Each line in the listing below that contains "will" should be returned.

::: Data for this task :::

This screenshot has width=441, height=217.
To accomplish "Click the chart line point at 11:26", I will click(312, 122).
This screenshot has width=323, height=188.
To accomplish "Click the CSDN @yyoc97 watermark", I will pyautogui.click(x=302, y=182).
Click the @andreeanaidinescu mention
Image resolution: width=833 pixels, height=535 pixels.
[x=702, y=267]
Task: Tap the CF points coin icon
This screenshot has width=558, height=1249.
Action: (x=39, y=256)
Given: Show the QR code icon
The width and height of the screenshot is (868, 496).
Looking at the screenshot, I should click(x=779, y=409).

:::
::: Data for this task :::

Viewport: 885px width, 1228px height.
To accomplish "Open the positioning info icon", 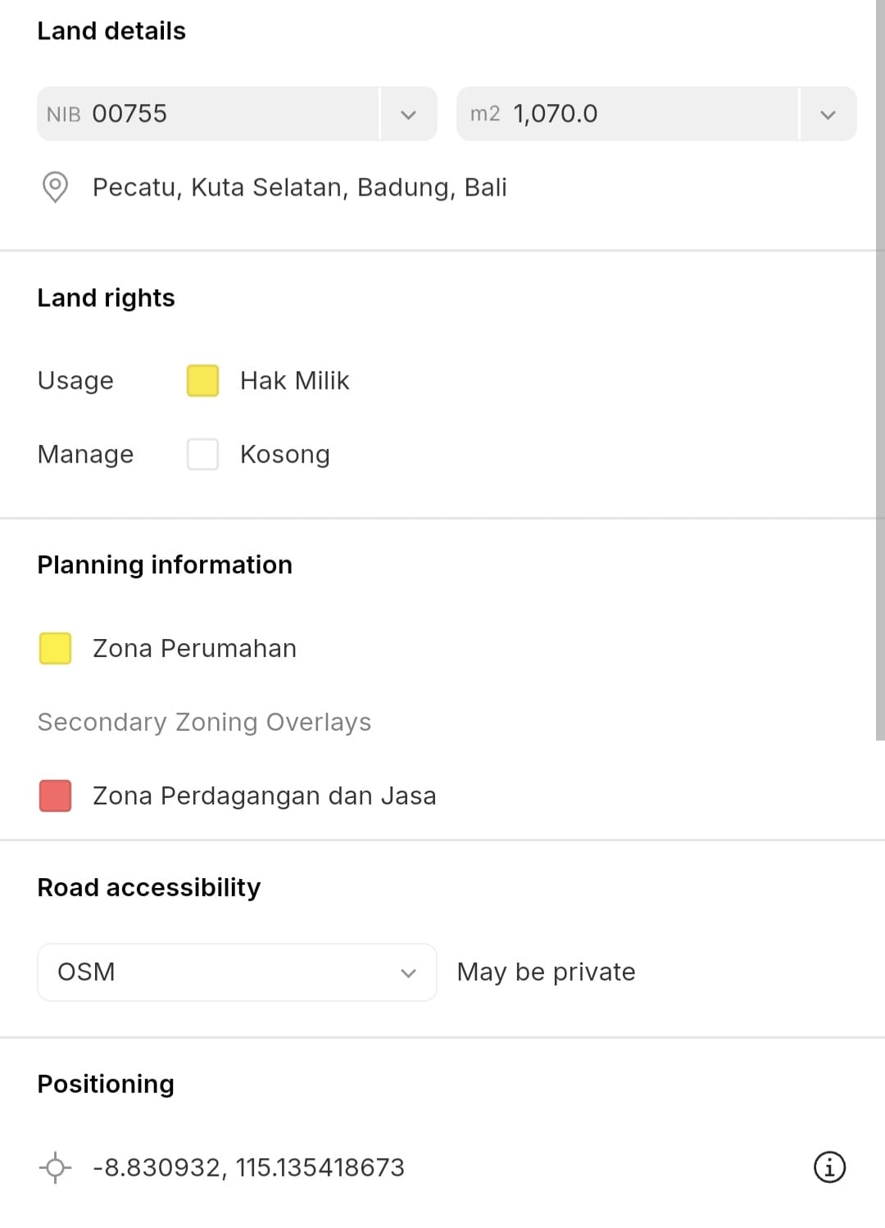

:::

● **Task output**
To accomplish "Click the chart line point at 11:26", I will click(312, 122).
To accomplish "Click the CSDN @yyoc97 watermark", I will pyautogui.click(x=302, y=182).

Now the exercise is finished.